Pétrole : une semaine dans le rouge, malgré un vendredi vert

Le marché pétrolier a été tiraillé cette semaine entre la reprise économique en cours aux Etats-Unis et la résurgence de la pandémie de Covid-19, dans d'autres régions du monde, dont l'Inde et le Japon.

Pétrole : une semaine dans le rouge, malgré un vendredi vert
Crédit photo © Reuters

(Boursier.com) — Les cours du pétrole ont rebondi ce vendredi, mais ils ont reculé sur la semaine sur fond d'incertitudes liées à la résurgence de la pandémie dans plusieurs régions du monde, dont l'Inde et le Japon. Le cours du baril de brut léger américain WTI a grimpé vendredi de 1,2% à 62,14$ le baril sur le Nymex pour le contrat à terme de juin et le Brent est monté de 1,1% à 66,11$ (contrat de juin).

Sur l'ensemble de la semaine, le WTI a cependant lâché 1,5% et le Brent a reculé de 1%. Les deux variétés de pétrole gagnent encore environ 28% depuis le début de l'année, anticipant une reprise de l'économie mondiale cette année et soutenues par la politique de maîtrise de la production du groupe Opep+.

Le marché pétrolier est resté tiraillé entre d'un côté la réouverture des économies, à commencer par les Etats-Unis, et de l'autre, la propagation de la pandémie dans certaines régions du monde, dont l'Inde, mais aussi le Japon. L'état d'urgence a été décrété vendredi à Tokyo et dans 3 autres départements, avec des mesures de restriction à la clé : les établissements servant de l'alcool (restaurants, bars, karaoké...) devront fermer leurs portes à partir de ce dimanche jusqu'au 11 mai inclus, ainsi que des centres commerciaux et les grands magasins.

Aux Etats-Unis, où la réouverture des commerces s'est accélérée en avril à la faveur de la vaccination massive, l'indice d'activité PMI composite est monté à son plus haut historique, traduisant une solide reprise économique.

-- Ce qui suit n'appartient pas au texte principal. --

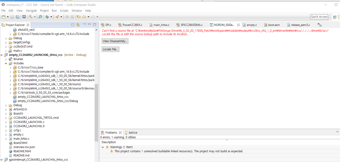
Task: Click the Save icon in the toolbar
Action: [x=12, y=17]
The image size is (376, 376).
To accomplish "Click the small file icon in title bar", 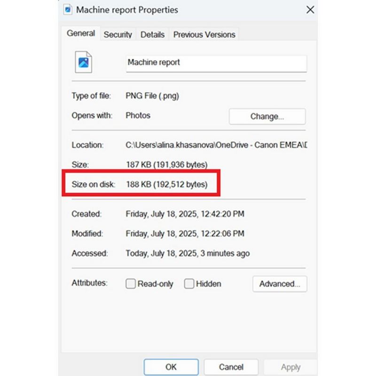I will click(x=68, y=9).
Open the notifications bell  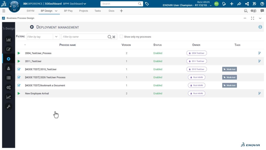pos(224,4)
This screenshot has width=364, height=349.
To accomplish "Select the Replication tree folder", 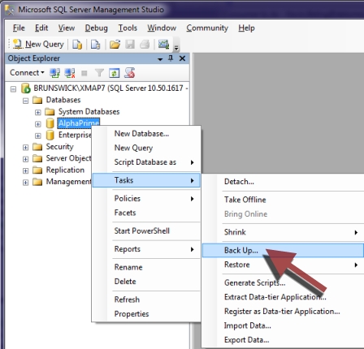I will [65, 170].
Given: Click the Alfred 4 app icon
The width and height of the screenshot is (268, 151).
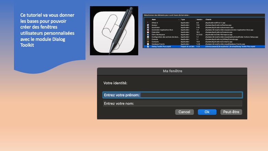Looking at the screenshot, I should 148,23.
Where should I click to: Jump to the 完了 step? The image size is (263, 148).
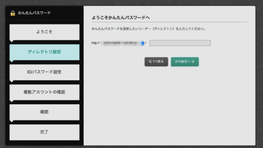tap(44, 132)
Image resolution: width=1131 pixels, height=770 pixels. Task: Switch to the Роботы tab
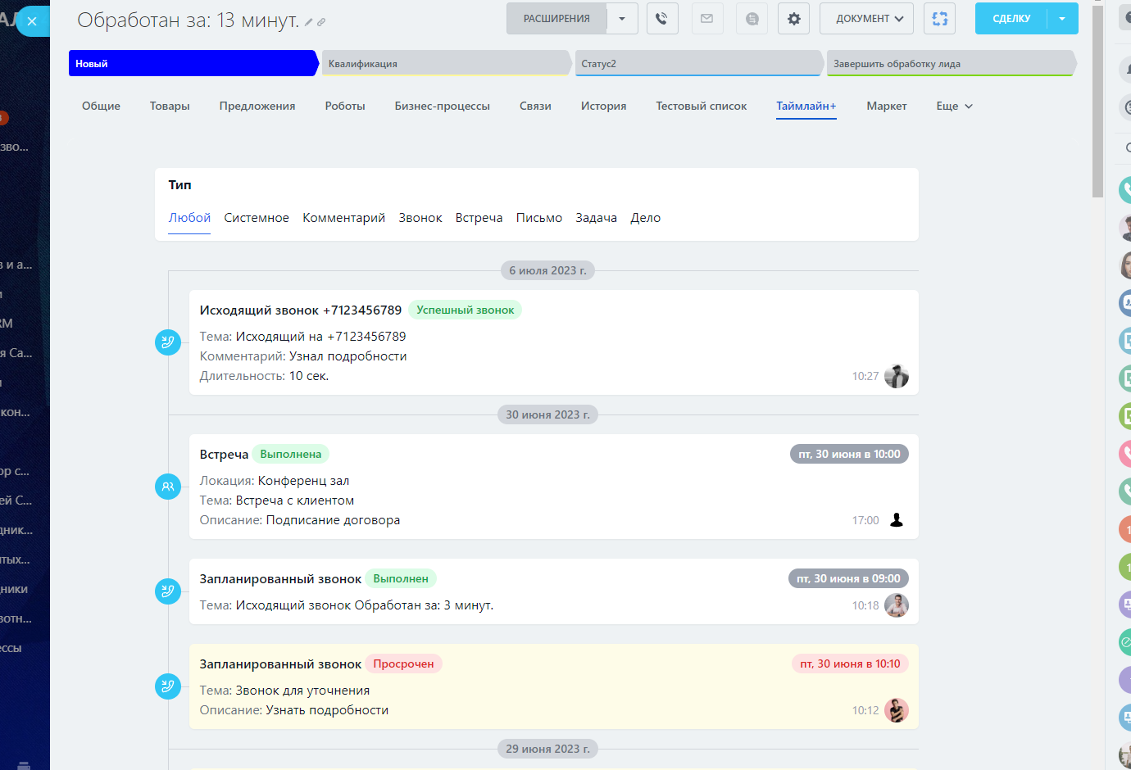point(345,106)
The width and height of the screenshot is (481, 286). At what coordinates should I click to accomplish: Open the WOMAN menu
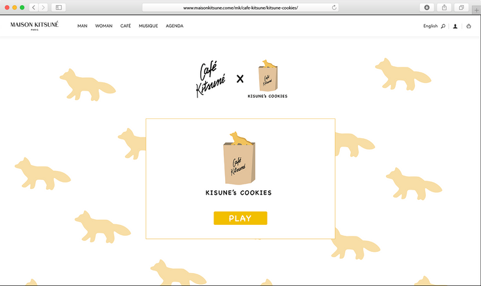tap(104, 26)
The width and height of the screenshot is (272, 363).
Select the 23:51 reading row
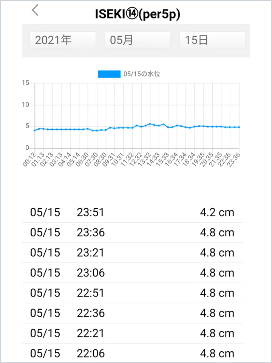pyautogui.click(x=132, y=213)
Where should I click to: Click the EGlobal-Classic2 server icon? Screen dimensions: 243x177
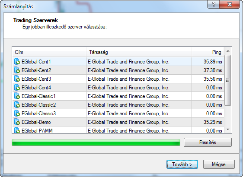(17, 105)
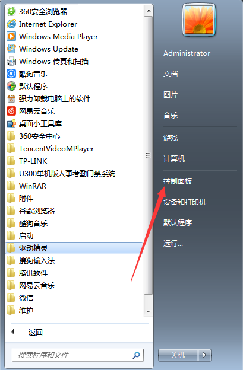This screenshot has height=370, width=243.
Task: Open Windows 传真和扫描 icon
Action: pos(11,61)
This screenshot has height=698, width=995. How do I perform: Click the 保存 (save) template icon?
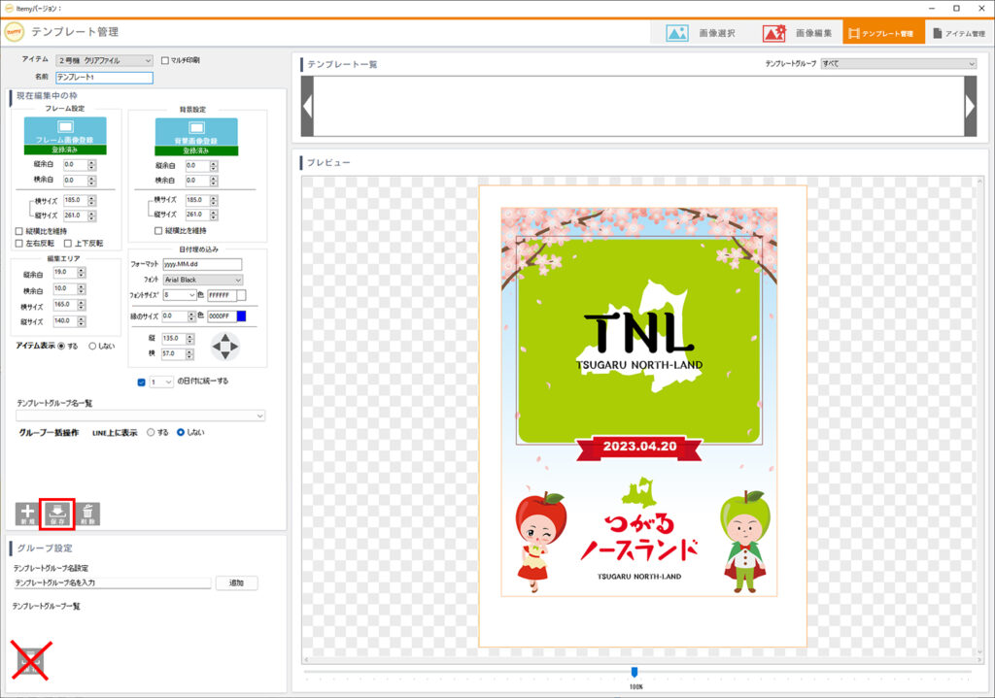[x=57, y=514]
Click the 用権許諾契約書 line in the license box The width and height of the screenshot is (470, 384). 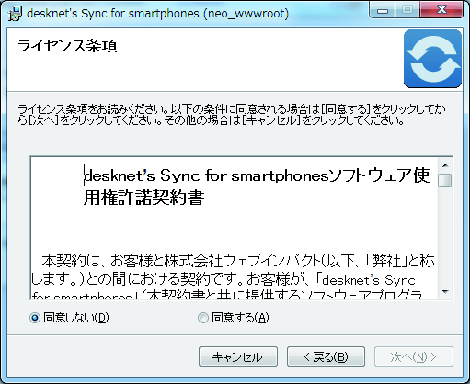[x=143, y=198]
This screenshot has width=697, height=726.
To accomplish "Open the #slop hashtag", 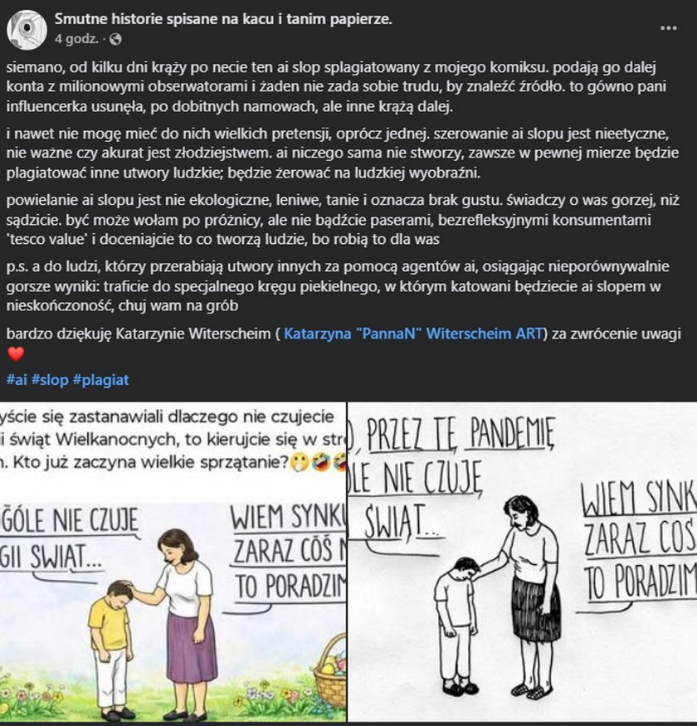I will 50,380.
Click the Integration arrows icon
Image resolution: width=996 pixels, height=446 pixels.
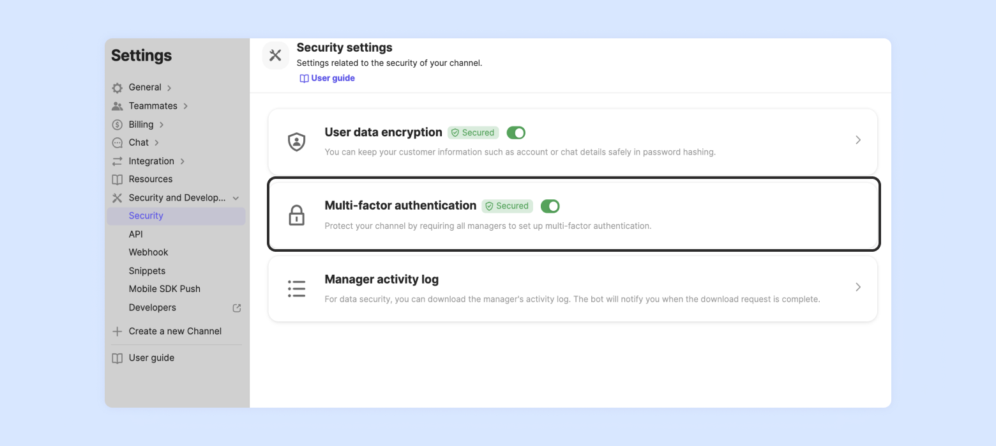(x=117, y=161)
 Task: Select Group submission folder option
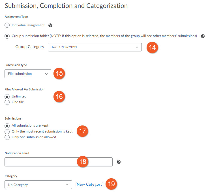(x=7, y=36)
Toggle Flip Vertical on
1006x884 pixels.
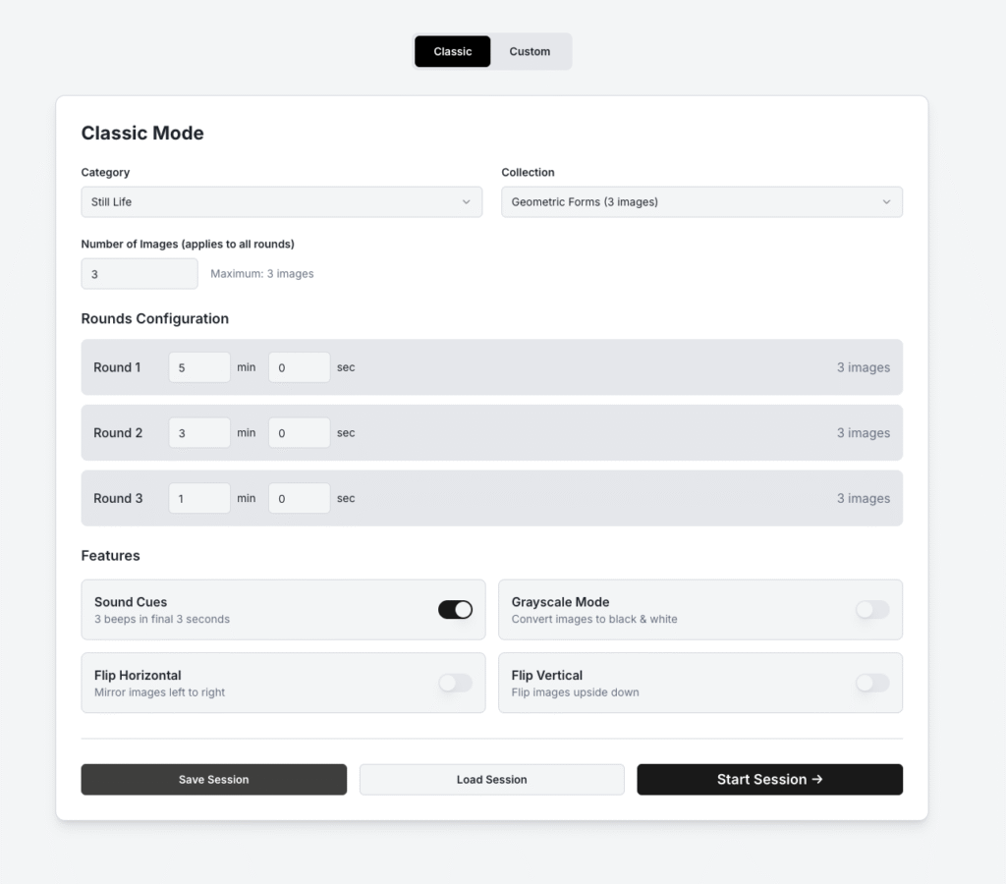tap(872, 683)
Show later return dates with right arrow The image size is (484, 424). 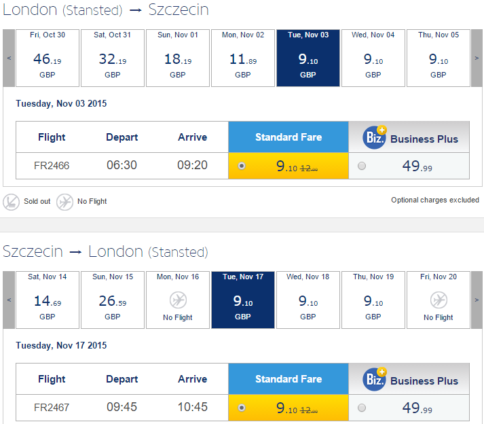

Vendredi, les cours du brut ont aussi été soutenus par les perturbation de la production en Libye. La Compagnie nationale libyenne de pétrole (NOC) a ainsi décrété en début de semaine l'état de force majeure sur l'un des principaux terminaux pétroliers en Libye, interrompant ses exportations, en raison du non-transfert de son budget par la Banque centrale, malgré de récents progrès politiques dans le pays.